### AUFGABE A
Prüfe, ob die Aussagen (i), (ii) und (iii) mit dem Text über die neue EU-Fraktion übereinstimmen, und antworte jeweils mit Ja oder Nein samt der entscheidenden Textstelle als wörtlichem Zitat. (i) Fidesz, ANO und FPÖ kommen zusammen auf genau 23 EU-Parlamentarier. (ii) Für eine neue Fraktion genügen Parteien aus fünf EU-Ländern. (iii) Es steht bereits fest, welche weiteren Parteien dem Bündnis beitreten.
### AUFGABE B
Gib den Inhalt des Textes über die neue EU-Fraktion in zwei Sätzen wieder.

### VORLIEGENDER TEXT
Bild: Stehen Sanktionen gegen Russland kritisch gegenüber: Babiš, Kickl und O…
Wien taz | Es hatte sich schon abgezeichnet, als die österreichische FPÖ am
Sonntag in Wien kurzfristig zur Pressekonferenz mit internationalen Gästen
lud: Eine neue EU-Parlamentsfraktion soll entstehen. Gemeinsam mit dem
ungarischen Premier Viktor Orbán und dem tschechischen Oppositionsführer
Andrej Babiš verkündete FPÖ-Chef Herbert Kickl am Vormittag die neue
Allianz „Patrioten für Europa“. Dem Rechtsaußen-Bündnis sollen die
ungarische Fidesz, die tschechische ANO und eben die FPÖ angehören, die in
ihren Ländern jeweils als stärkste Parteien aus [1][der EU-Wahl]
hervorgingen. Von einem „historischen Tag“ sprach Kickl.
Für die Gründung einer neuen Fraktion gelten jedoch Hürden: Einerseits
braucht es mindestens 23 EU-Parlamentarier, auf die Fidesz (10), ANO (7)
und FPÖ (6) zusammen zwar exakt kommen. Es braucht aber auch Parteien aus
mindestens sieben EU-Ländern. Noch offen ist, welche anderen Parteien sich
dem neuen Bündnis anschließen.

### DATENAUSZUG

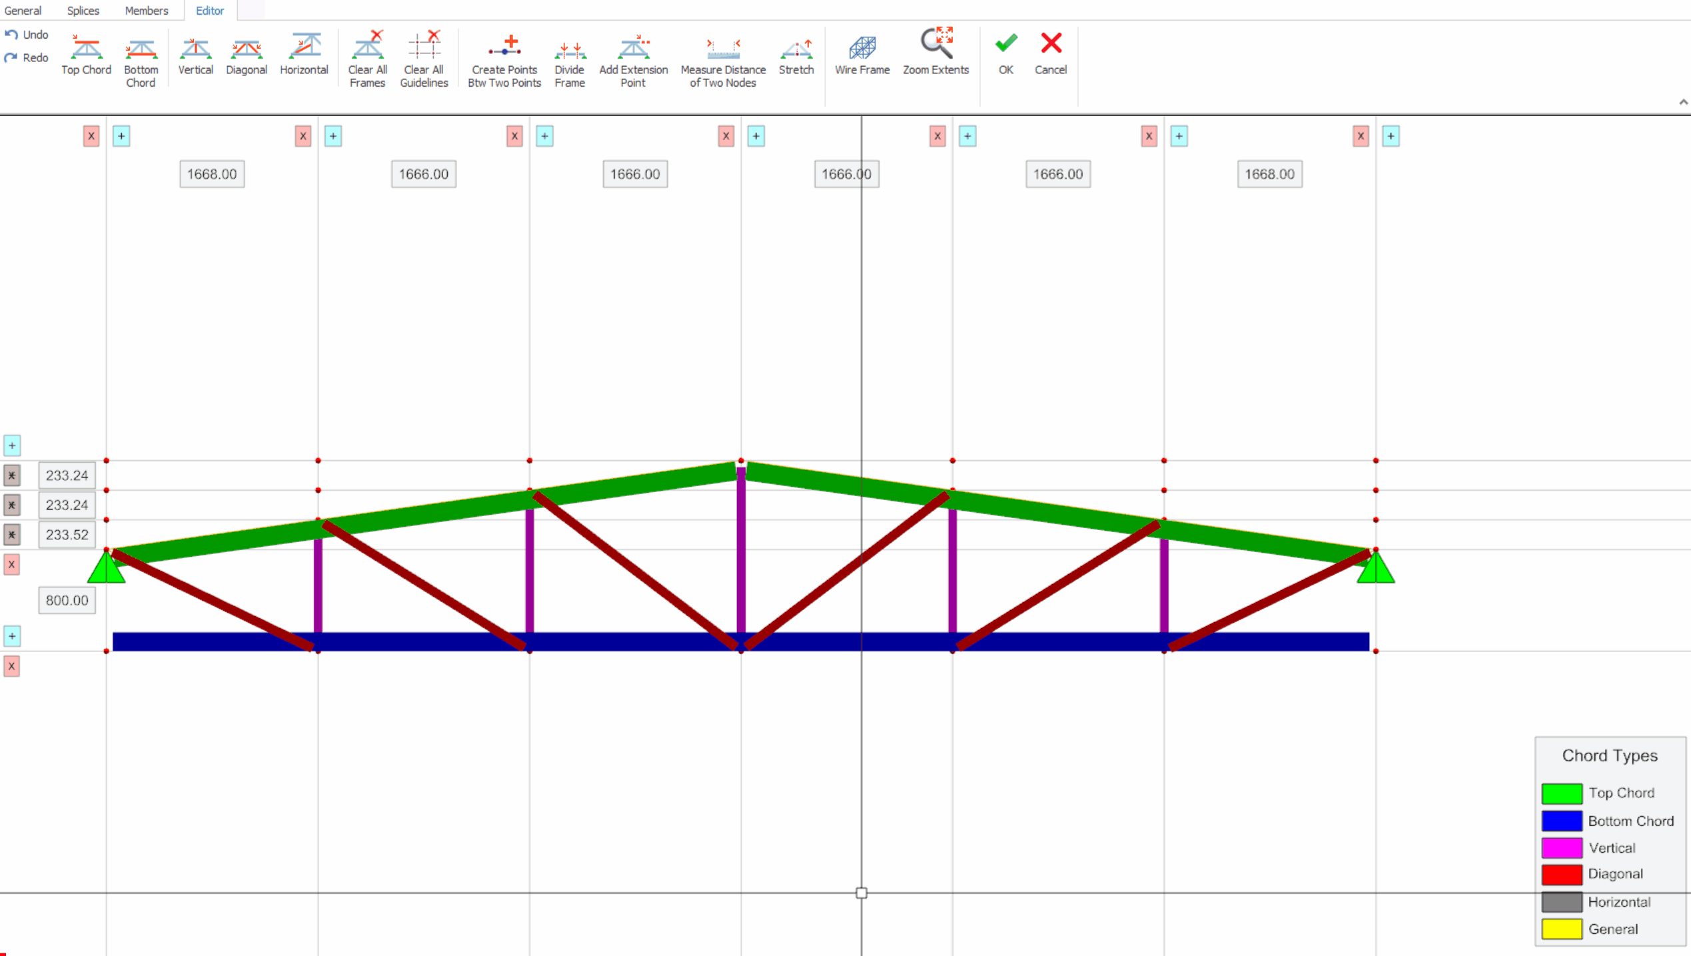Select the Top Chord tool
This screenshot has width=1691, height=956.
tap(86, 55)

### ERWARTETE AUSGABE A
(i) Ja: „auf die Fidesz (10), ANO (7) und FPÖ (6) zusammen zwar exakt kommen.“
(ii) Nein: „Es braucht aber auch Parteien aus mindestens sieben EU-Ländern.“
(iii) Nein: „Noch offen ist, welche anderen Parteien sich dem neuen Bündnis anschließen.“

### ERWARTETE AUSGABE B
FPÖ-Chef Herbert Kickl hat gemeinsam mit Viktor Orbán und Andrej Babiš in Wien die Rechtsaußen-Allianz „Patrioten für Europa“ verkündet, der die FPÖ, die ungarische Fidesz und die tschechische ANO angehören sollen. Die drei Parteien kommen zusammen auf genau die nötigen 23 EU-Parlamentarier, doch eine Fraktion braucht auch Parteien aus mindestens sieben EU-Ländern, und noch ist offen, welche weiteren sich anschließen.